A serious complication may occur through a ball-valve leak that creates a tension
pneumothorax. This shifts the mediastinum, which may be followed by impairment of the
pulmonary circulation that may be fatal.
With prolonged collapse, the lung becomes vulnerable to infection, as does the pleural cavity.
Empyema is thus an important complication of pneumothorax
(pyopneumothorax).
Hemothorax is the collection of whole blood (in contrast to bloody effusion) in the pleural
cavity, is a complication of a ruptured intrathoracic aortic aneurysm that is almost always
fatal.
Chylothorax is a pleural collection of a milky lymphatic fluid containing microglobules of
lipid. It implies obstruction of the major lymph ducts, usually by an intrathoracic cancer (e.g.,
a primary or secondary mediastinal neoplasm, such as a lymphoma).
Malignant Mesothelioma is a rare cancer of mesothelial cells, usually arising in the parietal
or visceral pleura. It also occurs, much less commonly, in the peritoneum and pericardium. In
the USA approximately 50% of individuals with this cancer have a history of exposure to
asbestos. The latent period for developing malignant mesotheliomas is long (25 to 40 years)
after initial asbestos exposure. The combination of cigarette smoking and asbestos exposure
greatly increases the risk of bronchogenic carcinoma, but it does not increase the risk of
developing malignant mesotheliomas.
Gross features
• These tumors begin in a localized area but in the course of time spread widely.
• At autopsy, the affected lung is typically ensheathed by a yellow-white, firm layer of tumor
that obliterates the pleural space (Fig. 2-47).

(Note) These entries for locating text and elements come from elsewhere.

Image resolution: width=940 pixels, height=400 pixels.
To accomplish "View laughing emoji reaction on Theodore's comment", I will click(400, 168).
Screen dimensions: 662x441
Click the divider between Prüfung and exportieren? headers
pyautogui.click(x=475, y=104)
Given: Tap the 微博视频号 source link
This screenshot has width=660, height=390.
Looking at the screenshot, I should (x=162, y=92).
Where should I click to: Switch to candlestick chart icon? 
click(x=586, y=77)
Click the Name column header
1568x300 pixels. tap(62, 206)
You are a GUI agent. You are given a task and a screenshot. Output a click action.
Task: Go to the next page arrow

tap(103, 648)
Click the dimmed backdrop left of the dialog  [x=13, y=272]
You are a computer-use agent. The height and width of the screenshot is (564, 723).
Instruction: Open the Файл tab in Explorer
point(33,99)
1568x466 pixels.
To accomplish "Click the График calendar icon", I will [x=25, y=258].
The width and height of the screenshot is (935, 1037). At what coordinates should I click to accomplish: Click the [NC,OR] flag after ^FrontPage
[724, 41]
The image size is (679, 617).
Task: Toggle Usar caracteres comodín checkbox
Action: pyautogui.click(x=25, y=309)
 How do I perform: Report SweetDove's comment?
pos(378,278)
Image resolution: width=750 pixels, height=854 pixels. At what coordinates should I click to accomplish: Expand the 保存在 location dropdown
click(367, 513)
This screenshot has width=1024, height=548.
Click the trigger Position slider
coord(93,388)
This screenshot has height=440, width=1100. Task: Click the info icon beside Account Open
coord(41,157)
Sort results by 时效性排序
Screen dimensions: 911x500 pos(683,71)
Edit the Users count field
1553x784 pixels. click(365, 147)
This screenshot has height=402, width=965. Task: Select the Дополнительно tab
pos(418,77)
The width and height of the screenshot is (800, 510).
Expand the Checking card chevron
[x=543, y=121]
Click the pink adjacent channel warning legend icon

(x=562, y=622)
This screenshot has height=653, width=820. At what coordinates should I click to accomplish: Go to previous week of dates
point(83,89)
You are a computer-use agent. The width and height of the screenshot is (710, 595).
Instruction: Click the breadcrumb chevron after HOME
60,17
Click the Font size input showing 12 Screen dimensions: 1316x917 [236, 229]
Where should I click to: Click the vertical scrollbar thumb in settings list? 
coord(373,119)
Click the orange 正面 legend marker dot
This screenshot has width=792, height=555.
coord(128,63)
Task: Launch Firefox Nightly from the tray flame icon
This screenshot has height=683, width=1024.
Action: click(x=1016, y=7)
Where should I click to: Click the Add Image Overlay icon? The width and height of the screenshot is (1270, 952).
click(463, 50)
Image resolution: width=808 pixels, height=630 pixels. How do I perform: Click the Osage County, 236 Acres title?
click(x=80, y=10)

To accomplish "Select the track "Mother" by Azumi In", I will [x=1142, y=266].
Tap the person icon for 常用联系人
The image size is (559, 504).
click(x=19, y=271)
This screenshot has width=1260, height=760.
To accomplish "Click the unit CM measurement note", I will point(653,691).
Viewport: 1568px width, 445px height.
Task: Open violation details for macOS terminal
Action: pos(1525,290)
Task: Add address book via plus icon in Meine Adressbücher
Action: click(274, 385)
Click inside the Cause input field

• The neoplasm may directly invade the thoracic wall or the subpleural lung tissue.
Microscopic features
• Mesotheliomas conform to one of three patterns:
1. Epithelial, in which cuboidal cells line tubular and microcystic spaces, into which small
papillary buds project.
2. Sarcomatoid, in which spindled cells grow in sheets
3. Biphasic, having both sarcomatoid and epithelial areas.